But we don't pause and let it sink in.
Now why is that important?
When we have negative experiences, they go right into
our implicit memory, which shapes our feelings about life.
If you have a hundred experiences with a dog,
99 of them are good and once you get bit, which one do you remember - right?
It goes into the implicit memory. But not pleasant experiences so well.
So, in order to change a passing state of happiness into a trait,
you need to make it stickier; you have to bring it and let it sink in,
which means you have to pause for 15 to 30 seconds and really feel it in your body.
That's what gives it the stickiness so it then gets remembered
in the implicit memory and it's available.
And this process has been described by my friend Rick Hanson who's a psychologist and he does it beautifully
as "installation"; you have to install positive states.
There are possibilities throughout all of our lives
of moments where we can gladden the mind and develop the trait of joy
but we tend to miss them;
we tend to be so on our way somewhere else...
There was a story - this occurred in Washington DC in 2007 -
I think of often: it took place in a
Washington DC metro station, a cold January morning,
there's a man with a violin and he played six Bach pieces.
It took about 45 minutes and during that time about
2,000 people went through the station - most of them on their way to work - and
he played continuously. Only six people stopped to listen and
about 20 gave money but they just kept walking at the normal pace. And the only
a few children stopped but the parents then hurried them along...

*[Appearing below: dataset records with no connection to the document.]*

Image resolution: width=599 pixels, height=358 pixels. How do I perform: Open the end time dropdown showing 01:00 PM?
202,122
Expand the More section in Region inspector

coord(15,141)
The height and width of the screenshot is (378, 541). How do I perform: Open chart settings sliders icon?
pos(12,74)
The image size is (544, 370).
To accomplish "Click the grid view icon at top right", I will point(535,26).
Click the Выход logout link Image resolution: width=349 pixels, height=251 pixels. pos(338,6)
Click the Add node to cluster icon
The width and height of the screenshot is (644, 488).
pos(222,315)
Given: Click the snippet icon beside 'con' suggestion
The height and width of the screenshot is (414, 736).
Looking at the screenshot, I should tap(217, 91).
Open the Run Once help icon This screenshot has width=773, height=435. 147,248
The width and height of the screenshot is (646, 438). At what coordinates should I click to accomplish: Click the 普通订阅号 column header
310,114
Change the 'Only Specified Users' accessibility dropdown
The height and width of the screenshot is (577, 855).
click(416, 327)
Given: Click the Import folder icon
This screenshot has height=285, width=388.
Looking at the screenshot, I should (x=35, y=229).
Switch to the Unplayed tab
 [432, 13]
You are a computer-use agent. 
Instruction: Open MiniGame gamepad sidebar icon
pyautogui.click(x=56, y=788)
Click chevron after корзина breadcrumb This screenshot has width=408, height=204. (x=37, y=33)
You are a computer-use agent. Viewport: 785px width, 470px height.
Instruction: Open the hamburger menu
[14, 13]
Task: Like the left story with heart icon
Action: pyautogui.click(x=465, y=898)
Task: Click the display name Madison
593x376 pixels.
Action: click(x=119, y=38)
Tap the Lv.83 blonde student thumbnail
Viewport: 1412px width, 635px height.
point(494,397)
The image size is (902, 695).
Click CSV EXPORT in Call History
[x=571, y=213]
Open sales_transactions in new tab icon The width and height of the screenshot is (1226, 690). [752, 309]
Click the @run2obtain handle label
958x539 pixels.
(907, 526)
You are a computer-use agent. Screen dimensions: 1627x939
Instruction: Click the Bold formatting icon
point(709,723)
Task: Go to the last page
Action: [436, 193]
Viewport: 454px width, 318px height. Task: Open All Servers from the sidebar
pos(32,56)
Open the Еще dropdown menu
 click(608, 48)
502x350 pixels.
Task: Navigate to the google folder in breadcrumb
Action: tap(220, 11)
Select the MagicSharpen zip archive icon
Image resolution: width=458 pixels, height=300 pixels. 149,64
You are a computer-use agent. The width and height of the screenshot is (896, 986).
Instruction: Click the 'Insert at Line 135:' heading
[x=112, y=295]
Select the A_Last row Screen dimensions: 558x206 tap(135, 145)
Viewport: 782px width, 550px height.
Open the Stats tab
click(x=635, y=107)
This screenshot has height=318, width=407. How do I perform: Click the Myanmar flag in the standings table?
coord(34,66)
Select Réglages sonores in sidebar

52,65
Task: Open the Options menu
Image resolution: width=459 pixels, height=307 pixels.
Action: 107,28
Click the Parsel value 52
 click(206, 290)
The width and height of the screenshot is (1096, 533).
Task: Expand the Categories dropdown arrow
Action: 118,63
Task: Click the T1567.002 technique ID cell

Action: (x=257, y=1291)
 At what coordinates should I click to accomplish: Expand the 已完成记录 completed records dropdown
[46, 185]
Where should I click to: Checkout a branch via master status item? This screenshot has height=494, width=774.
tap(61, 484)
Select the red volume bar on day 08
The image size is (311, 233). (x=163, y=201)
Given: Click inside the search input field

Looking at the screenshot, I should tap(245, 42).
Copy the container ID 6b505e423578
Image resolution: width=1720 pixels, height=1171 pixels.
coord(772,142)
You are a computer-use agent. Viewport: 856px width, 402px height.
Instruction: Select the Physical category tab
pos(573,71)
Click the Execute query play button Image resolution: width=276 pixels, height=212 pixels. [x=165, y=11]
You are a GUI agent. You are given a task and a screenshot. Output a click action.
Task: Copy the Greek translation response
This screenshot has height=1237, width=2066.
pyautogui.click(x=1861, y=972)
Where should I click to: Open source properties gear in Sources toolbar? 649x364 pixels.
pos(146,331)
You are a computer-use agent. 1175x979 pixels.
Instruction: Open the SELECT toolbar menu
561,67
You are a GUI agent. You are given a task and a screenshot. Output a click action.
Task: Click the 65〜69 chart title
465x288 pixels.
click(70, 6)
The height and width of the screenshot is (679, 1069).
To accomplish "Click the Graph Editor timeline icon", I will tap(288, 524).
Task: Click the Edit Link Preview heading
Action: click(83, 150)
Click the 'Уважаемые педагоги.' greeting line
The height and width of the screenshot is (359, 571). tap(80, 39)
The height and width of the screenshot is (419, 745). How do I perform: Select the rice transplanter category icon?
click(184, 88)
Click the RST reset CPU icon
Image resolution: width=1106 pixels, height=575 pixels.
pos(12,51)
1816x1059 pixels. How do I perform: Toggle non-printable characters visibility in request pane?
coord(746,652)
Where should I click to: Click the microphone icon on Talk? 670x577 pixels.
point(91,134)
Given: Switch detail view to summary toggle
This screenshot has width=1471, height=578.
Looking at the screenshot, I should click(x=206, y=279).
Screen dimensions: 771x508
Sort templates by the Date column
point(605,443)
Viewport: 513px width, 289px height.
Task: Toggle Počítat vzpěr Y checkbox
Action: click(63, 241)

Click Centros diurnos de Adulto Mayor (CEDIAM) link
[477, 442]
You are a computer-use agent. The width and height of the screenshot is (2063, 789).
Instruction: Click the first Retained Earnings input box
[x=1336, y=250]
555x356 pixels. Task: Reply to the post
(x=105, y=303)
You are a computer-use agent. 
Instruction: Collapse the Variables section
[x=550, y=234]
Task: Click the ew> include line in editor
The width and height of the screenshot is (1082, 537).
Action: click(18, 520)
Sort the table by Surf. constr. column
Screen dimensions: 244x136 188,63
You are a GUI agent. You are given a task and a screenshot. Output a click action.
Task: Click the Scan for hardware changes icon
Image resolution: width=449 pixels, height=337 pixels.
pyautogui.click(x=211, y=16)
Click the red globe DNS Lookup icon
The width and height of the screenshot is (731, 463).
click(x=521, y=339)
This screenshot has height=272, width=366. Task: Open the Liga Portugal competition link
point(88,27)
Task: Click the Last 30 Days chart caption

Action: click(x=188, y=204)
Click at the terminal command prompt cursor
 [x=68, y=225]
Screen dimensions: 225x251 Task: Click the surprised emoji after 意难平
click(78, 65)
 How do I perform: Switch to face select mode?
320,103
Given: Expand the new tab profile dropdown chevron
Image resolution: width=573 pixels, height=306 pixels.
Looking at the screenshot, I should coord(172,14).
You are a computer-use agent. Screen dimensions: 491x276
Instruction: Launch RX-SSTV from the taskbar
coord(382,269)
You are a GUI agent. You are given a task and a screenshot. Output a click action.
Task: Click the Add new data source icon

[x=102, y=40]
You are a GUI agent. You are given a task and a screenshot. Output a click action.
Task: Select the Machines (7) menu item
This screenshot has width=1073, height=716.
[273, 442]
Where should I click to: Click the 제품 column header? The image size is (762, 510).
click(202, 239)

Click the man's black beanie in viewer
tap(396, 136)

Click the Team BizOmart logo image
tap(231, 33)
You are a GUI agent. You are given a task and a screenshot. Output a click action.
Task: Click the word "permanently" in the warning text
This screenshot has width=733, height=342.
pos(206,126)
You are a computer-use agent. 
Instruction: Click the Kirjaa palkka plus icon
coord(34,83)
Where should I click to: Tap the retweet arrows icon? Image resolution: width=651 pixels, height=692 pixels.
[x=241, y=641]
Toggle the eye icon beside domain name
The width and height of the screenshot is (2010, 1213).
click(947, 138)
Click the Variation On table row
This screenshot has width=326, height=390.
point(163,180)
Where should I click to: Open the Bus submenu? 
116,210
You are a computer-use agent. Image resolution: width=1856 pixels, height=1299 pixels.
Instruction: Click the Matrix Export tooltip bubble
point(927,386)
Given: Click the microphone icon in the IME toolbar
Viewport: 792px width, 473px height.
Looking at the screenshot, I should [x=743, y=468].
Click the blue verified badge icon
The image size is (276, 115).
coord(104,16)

So, as it turns out, no one knew this but the violinist was Joshua Bell
- who you may know is one of the most famous and great musicians in the world -
and he played one of the most intricate pieces ever written on a
violin that was worth 3.5 million dollars.
He had just played two days before in a theater in Boston where the seats averaged $100 a seat
and there he was in the subway and everybody's just rushing by and not listening.
And I think it's one of the best social science experiments
that I've ever heard because it tells us or it makes us ask ourselves:
how much do we miss?
How much do you miss each day
where there's a possibility to have contact with somebody that could warm up your heart
or to take in some beauty or some sense of wonder,
sense of the mystery of things...
Where you could pause and really get back in touch with yourself, your own breath,
and sense a little of that space of presence that is mysterious and is beautiful
you know? We miss a lot...
So it's a choice, this choosing for presence, and
we need to have the experience, and then install it, let it be savored.